Stored dataset items

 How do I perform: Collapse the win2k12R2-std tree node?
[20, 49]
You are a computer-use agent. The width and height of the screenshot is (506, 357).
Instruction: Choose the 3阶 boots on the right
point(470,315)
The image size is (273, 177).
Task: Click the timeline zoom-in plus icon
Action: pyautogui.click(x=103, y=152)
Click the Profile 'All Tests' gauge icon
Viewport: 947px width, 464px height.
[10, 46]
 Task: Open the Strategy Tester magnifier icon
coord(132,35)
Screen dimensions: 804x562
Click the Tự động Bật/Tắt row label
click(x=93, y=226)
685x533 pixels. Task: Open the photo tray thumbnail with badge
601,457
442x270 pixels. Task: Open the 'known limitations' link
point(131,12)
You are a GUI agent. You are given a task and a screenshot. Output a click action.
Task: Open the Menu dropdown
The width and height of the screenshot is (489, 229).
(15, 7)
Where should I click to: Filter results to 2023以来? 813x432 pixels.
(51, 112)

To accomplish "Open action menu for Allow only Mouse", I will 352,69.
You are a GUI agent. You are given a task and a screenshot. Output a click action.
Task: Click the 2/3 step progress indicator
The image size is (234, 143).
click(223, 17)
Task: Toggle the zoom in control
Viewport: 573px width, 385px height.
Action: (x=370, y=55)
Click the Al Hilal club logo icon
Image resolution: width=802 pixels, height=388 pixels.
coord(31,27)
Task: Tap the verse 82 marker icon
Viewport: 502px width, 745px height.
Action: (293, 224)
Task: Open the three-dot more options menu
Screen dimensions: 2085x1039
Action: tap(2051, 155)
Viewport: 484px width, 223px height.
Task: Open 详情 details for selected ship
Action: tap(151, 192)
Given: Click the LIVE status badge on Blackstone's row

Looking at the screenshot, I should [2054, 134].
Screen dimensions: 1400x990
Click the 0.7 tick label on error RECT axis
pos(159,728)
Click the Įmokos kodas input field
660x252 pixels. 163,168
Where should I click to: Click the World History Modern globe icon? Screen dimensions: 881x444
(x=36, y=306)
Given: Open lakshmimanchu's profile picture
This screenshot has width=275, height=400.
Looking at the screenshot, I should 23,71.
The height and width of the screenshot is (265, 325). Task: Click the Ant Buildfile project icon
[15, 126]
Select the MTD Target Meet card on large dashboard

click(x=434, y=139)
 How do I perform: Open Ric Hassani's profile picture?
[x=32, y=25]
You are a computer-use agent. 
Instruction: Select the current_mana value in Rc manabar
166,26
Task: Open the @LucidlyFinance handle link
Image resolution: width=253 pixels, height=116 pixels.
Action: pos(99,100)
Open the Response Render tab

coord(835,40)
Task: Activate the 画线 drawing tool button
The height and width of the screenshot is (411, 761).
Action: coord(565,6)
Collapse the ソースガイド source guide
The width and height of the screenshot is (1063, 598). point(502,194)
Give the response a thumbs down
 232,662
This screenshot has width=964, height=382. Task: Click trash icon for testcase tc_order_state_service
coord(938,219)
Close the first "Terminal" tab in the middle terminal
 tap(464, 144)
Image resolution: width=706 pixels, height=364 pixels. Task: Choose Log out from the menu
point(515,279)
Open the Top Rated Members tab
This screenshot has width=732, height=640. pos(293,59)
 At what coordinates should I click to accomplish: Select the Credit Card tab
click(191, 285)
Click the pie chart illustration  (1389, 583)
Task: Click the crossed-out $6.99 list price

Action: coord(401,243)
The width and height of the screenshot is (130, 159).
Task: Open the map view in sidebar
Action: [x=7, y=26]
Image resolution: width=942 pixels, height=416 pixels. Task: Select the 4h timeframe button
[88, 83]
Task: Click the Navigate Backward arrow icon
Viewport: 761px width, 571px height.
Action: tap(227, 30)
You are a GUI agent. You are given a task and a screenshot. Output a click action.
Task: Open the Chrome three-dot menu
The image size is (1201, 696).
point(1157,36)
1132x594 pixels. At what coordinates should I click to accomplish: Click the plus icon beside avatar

--- EXERCISE ---
Without omission, return all of the records exactly as given.

--- OUTPUT BELOW ---
 How do I perform: Collapse the win2k12R2-std tree node?
[20, 49]
You are a computer-use agent. The width and height of the screenshot is (506, 357).
Instruction: Choose the 3阶 boots on the right
point(470,315)
The image size is (273, 177).
Task: Click the timeline zoom-in plus icon
Action: pyautogui.click(x=103, y=152)
Click the Profile 'All Tests' gauge icon
Viewport: 947px width, 464px height.
[10, 46]
 Task: Open the Strategy Tester magnifier icon
coord(132,35)
Screen dimensions: 804x562
Click the Tự động Bật/Tắt row label
click(x=93, y=226)
685x533 pixels. Task: Open the photo tray thumbnail with badge
601,457
442x270 pixels. Task: Open the 'known limitations' link
point(131,12)
You are a GUI agent. You are given a task and a screenshot. Output a click action.
Task: Open the Menu dropdown
The width and height of the screenshot is (489, 229).
(15, 7)
Where should I click to: Filter results to 2023以来? 813x432 pixels.
(51, 112)

To accomplish "Open action menu for Allow only Mouse", I will 352,69.
You are a GUI agent. You are given a task and a screenshot. Output a click action.
Task: Click the 2/3 step progress indicator
The image size is (234, 143).
click(223, 17)
Task: Toggle the zoom in control
Viewport: 573px width, 385px height.
Action: (x=370, y=55)
Click the Al Hilal club logo icon
Image resolution: width=802 pixels, height=388 pixels.
coord(31,27)
Task: Tap the verse 82 marker icon
Viewport: 502px width, 745px height.
Action: (293, 224)
Task: Open the three-dot more options menu
Screen dimensions: 2085x1039
Action: tap(2051, 155)
Viewport: 484px width, 223px height.
Task: Open 详情 details for selected ship
Action: tap(151, 192)
Given: Click the LIVE status badge on Blackstone's row

Looking at the screenshot, I should [2054, 134].
Screen dimensions: 1400x990
Click the 0.7 tick label on error RECT axis
pos(159,728)
Click the Įmokos kodas input field
660x252 pixels. 163,168
Where should I click to: Click the World History Modern globe icon? Screen dimensions: 881x444
(x=36, y=306)
Given: Open lakshmimanchu's profile picture
This screenshot has width=275, height=400.
Looking at the screenshot, I should 23,71.
The height and width of the screenshot is (265, 325). Task: Click the Ant Buildfile project icon
[15, 126]
Select the MTD Target Meet card on large dashboard

click(x=434, y=139)
 How do I perform: Open Ric Hassani's profile picture?
[x=32, y=25]
You are a computer-use agent. 
Instruction: Select the current_mana value in Rc manabar
166,26
Task: Open the @LucidlyFinance handle link
Image resolution: width=253 pixels, height=116 pixels.
Action: pos(99,100)
Open the Response Render tab

coord(835,40)
Task: Activate the 画线 drawing tool button
The height and width of the screenshot is (411, 761).
Action: coord(565,6)
Collapse the ソースガイド source guide
The width and height of the screenshot is (1063, 598). point(502,194)
Give the response a thumbs down
 232,662
This screenshot has width=964, height=382. Task: Click trash icon for testcase tc_order_state_service
coord(938,219)
Close the first "Terminal" tab in the middle terminal
 tap(464, 144)
Image resolution: width=706 pixels, height=364 pixels. Task: Choose Log out from the menu
point(515,279)
Open the Top Rated Members tab
This screenshot has width=732, height=640. pos(293,59)
 At what coordinates should I click to accomplish: Select the Credit Card tab
click(191, 285)
Click the pie chart illustration  (1389, 583)
Task: Click the crossed-out $6.99 list price

Action: coord(401,243)
The width and height of the screenshot is (130, 159).
Task: Open the map view in sidebar
Action: [x=7, y=26]
Image resolution: width=942 pixels, height=416 pixels. Task: Select the 4h timeframe button
[88, 83]
Task: Click the Navigate Backward arrow icon
Viewport: 761px width, 571px height.
Action: tap(227, 30)
You are a GUI agent. You are given a task and a screenshot. Output a click action.
Task: Open the Chrome three-dot menu
The image size is (1201, 696).
point(1157,36)
1132x594 pixels. At what coordinates should I click to accomplish: Click the plus icon beside avatar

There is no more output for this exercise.